Gegeven tekst =
● ● ● ● ●

Folkcorn houdt zich bezig met "historische volksmuziek" op een manier die zij zèlf het prettigst vindt. Dit maakt dat enerzijds een oud lied zo oorspronkelijk mogelijk wordt uitgevoerd en anderzijds, dat een ander oud lied in een meer moderne bewerking wordt gepresenteerd. Daarom is ook deze 2e LP van Folkcorn wederom een mengeling van wat men 'folk', 'volksmuziek' en 'middeleeuwse- en renaissancemuziek' noemt.
Kant A
Een instrumentale uitvoering van wat oorspronkelijk een kinderliedje is.
Volledigheidshalve wordt hieronder de tekst gegeven:
Goedenavond speelman
mijn vader laat vragen
of je 't avond spelen kan
voor de kleine poppedijne
en de grote bim-bam.
Bezetting: vlier, dulcimer, doedelzak.
Jan mijne man zou ruiter worden,
Jan mijne man die had geen paard.
Toen nam hij de kat
en trok 'm bij zijn staart.
Toen had Jan mijne man een paard.
Jan mijne man zou ruiter worden,
Jan mijne man die had geen zaâl.
Toen nam hij een ei en brak de schaal.
Toen had Jan mijne man een zaâl.
Jan mijne man zou ruiter worden,
Jan mijne man die had geen toom.
Toen nam hij zijn jas
en scheurde een zoom.
Toen had Jan mijne man een toom.
Jan mijne man zou ruiter worden,
Jan mijne man die had geen spoor.
Toen brak hij een pot
en nam het oor.
Toen had jan mijne man een spoor.
Jan mijne man zou ruiter worden,
Jan mijne man die had geen zweep.
Toen nam hij zijn hemd
en scheurde een reep.
Toen had Jan mijne man een zweep.
(zaâl = zadel)
Wederom een kinderlied, ditmaal wat 'moderner' bewerkt.
Bezetting: zang, gitaar, tenorchalumeau.
't Meiskin was jonck, was jonck,
wel van passe, niet te groet.
Ic quam gheloepen met eenen spronck,
ic custe se an haren roede mont.
'scoen lief, ghij compt zo selden'.
'eij, ridder, seijt sij edel ghenoet,
hu liefde quelt mij totter doet,
hu liefde quelt, hu, liefde quelt mij
totter doet'.

● ● ● ● ●

Opdrachten =
1. Noem alles wat Jan mijne man volgens het lied in de tekst over Folkcorn niet had.
2. Neem graag uit de tekst over Folkcorn letterlijk het stuk over tussen "Wederom een kinderlied, ditmaal" en "haren roede mont.", beide inbegrepen.

Fragment uit dataset =
● ● ● ● ●

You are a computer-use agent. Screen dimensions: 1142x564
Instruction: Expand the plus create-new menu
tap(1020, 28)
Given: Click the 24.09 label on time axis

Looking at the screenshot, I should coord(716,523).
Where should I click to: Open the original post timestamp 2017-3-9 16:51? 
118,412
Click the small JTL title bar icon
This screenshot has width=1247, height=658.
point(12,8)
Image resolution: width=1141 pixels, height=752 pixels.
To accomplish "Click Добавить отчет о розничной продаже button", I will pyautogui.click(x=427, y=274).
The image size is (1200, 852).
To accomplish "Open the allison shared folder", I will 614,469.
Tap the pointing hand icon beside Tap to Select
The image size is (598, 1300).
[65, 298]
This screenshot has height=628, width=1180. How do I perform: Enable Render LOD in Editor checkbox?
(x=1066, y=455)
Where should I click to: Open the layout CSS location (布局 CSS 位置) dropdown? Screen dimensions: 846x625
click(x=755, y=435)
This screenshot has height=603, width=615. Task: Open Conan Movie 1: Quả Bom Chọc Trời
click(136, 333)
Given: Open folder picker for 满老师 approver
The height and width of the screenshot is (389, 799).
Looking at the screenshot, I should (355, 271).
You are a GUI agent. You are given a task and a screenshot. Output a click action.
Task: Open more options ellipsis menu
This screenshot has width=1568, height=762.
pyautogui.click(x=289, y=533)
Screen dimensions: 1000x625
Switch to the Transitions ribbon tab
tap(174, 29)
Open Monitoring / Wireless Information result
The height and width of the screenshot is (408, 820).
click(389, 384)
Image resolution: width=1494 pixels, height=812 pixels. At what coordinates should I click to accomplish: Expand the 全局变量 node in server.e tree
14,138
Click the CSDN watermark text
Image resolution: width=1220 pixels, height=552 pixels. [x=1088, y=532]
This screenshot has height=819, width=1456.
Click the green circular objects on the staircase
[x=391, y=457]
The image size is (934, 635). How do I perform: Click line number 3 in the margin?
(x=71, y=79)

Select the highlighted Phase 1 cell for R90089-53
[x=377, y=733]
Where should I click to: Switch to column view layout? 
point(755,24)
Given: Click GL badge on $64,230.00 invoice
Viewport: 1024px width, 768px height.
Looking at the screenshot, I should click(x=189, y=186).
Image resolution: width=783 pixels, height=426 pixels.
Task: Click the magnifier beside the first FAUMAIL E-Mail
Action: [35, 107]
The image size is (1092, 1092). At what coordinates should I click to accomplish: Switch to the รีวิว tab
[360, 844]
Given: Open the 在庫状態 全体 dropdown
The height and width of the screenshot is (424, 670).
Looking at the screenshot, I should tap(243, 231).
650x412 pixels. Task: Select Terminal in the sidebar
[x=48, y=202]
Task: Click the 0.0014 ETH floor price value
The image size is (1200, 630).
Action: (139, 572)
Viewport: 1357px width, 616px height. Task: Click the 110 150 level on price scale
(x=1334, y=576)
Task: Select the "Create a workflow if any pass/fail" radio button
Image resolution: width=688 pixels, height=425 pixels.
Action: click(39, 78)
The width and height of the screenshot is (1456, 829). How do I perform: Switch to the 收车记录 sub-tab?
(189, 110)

● ● ● ● ●

Antwoorden per opdracht =
1. paard, zaâl, toom, spoor, zweep

2.
Wederom een kinderlied, ditmaal wat 'moderner' bewerkt.
Bezetting: zang, gitaar, tenorchalumeau.
't Meiskin was jonck, was jonck,
wel van passe, niet te groet.
Ic quam gheloepen met eenen spronck,
ic custe se an haren roede mont.